▶ [WORK TO COMPLETE] Rewrite the items below, swapping every "screenshot" for "capture" and leaving all other wording unchanged. Omit the pictures from your answer.

* * * * * * * * *

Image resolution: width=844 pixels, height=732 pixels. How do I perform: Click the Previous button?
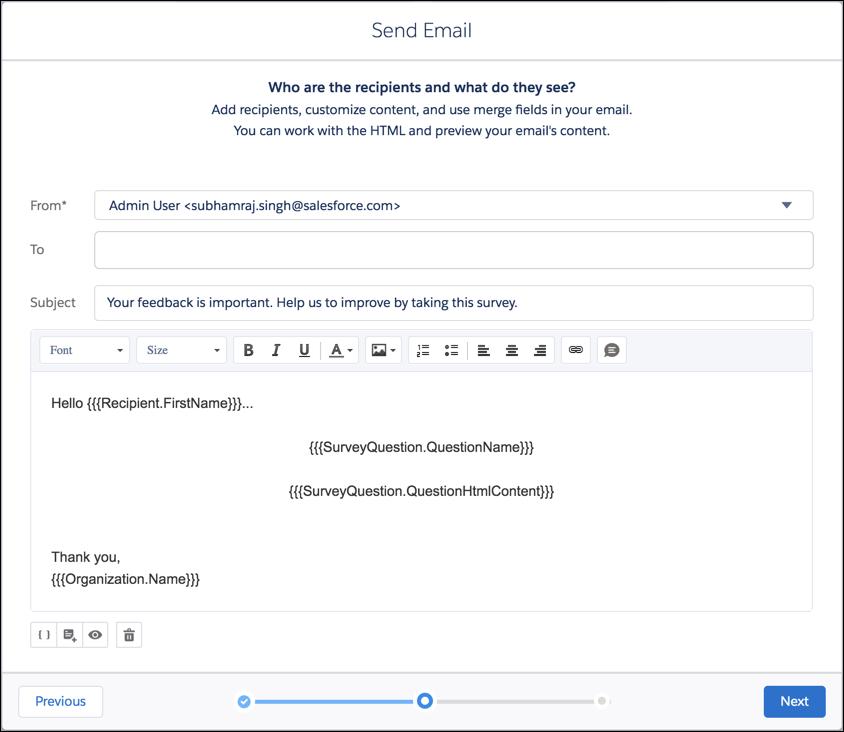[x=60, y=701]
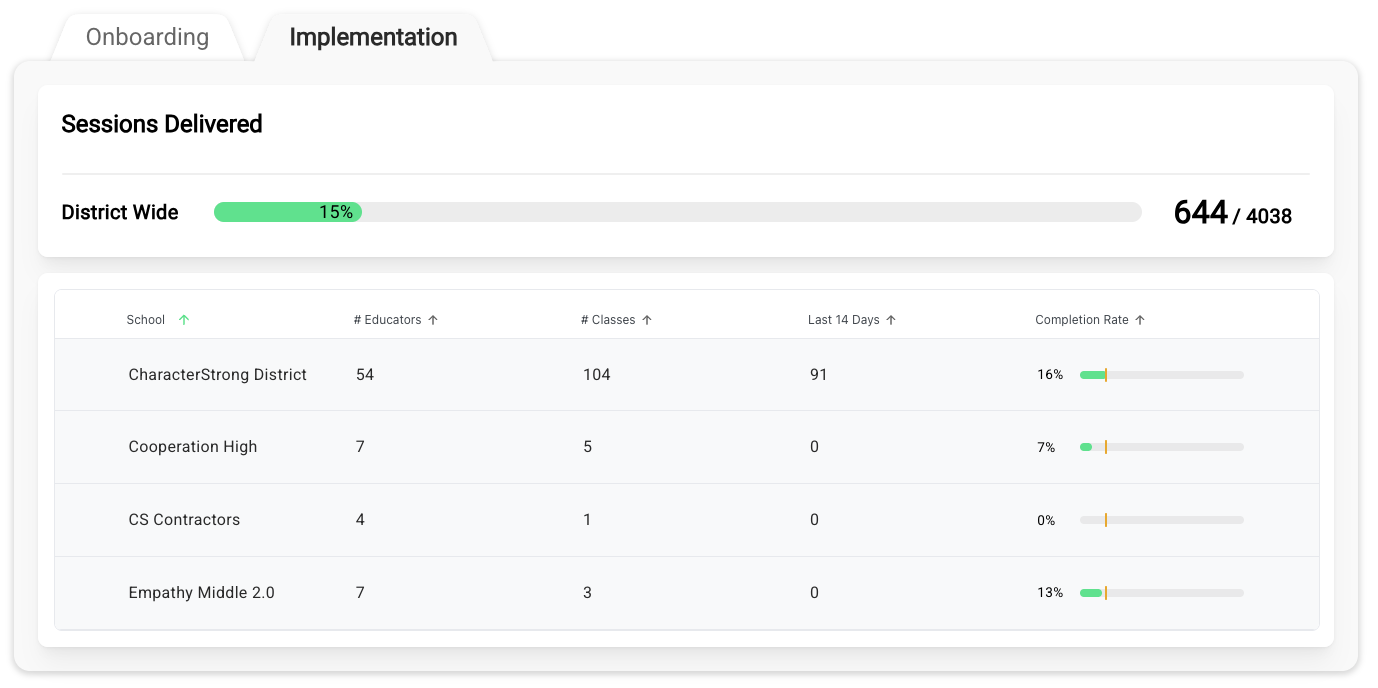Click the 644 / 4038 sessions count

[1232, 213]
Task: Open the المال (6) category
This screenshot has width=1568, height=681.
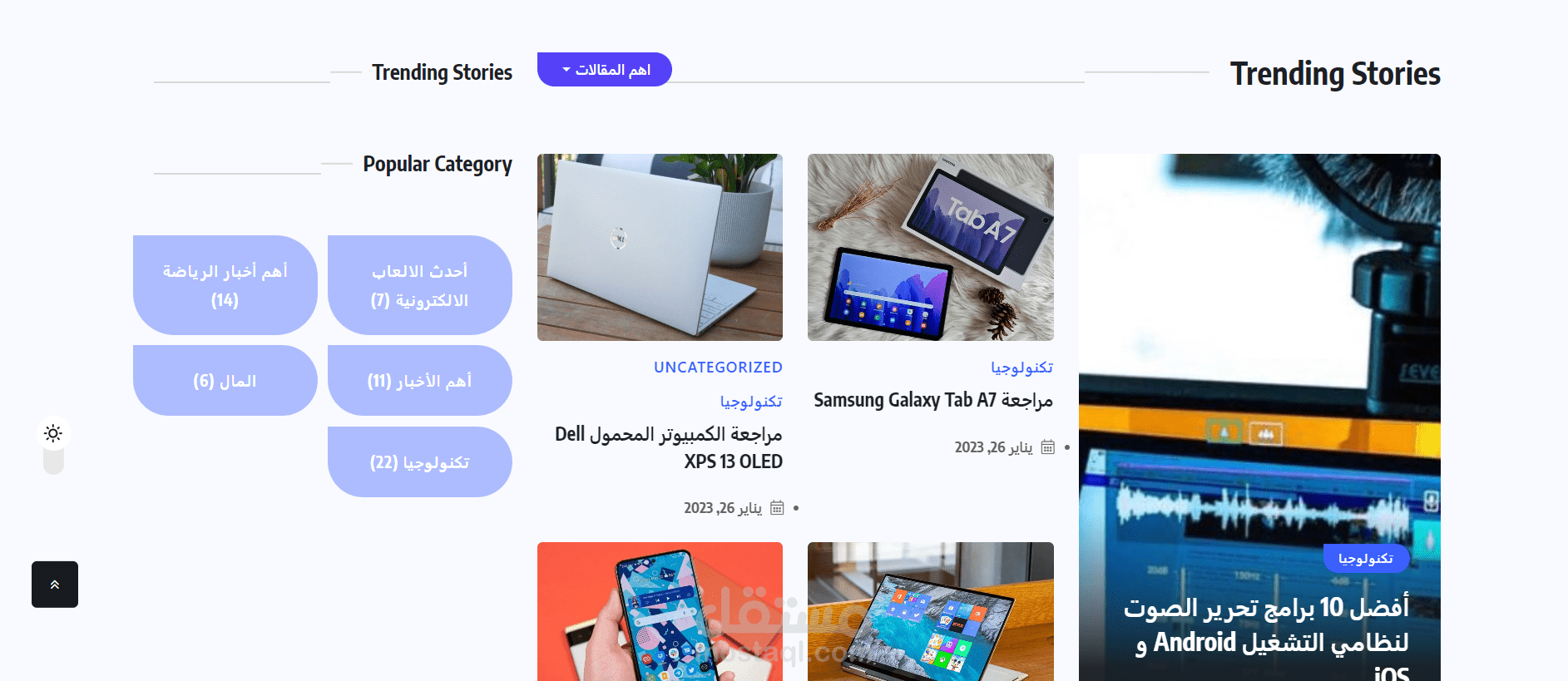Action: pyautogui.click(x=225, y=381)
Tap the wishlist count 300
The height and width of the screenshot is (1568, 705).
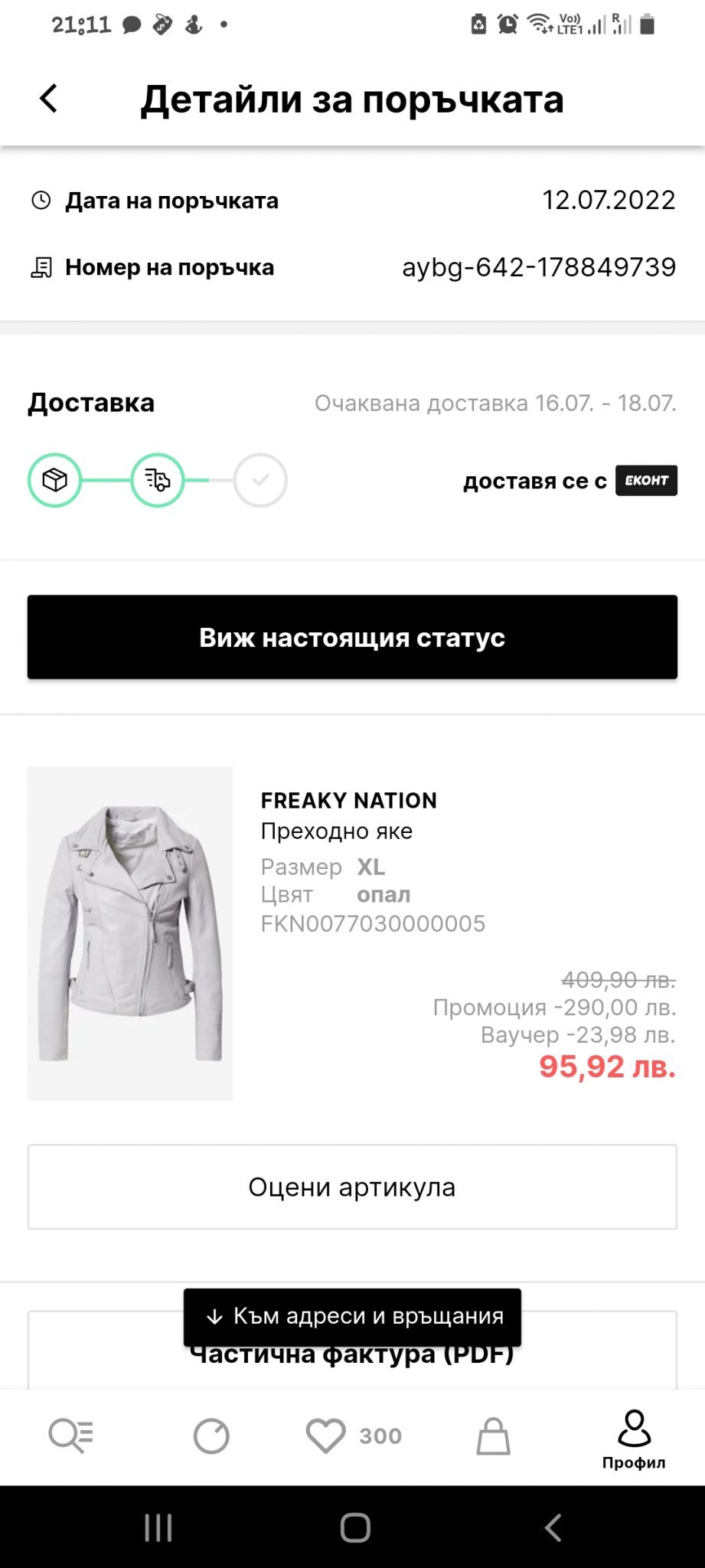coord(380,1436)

* * * * * * * * *

▶ [OUTPUT BELOW]
Image resolution: width=844 pixels, height=732 pixels. How do I perform: Click the Previous button?
[x=60, y=701]
Click the 644 / 4038 sessions count

[1232, 213]
Task: Open the المال (6) category
This capture has width=1568, height=681.
Action: pyautogui.click(x=225, y=381)
Tap the wishlist count 300
The height and width of the capture is (1568, 705).
coord(380,1436)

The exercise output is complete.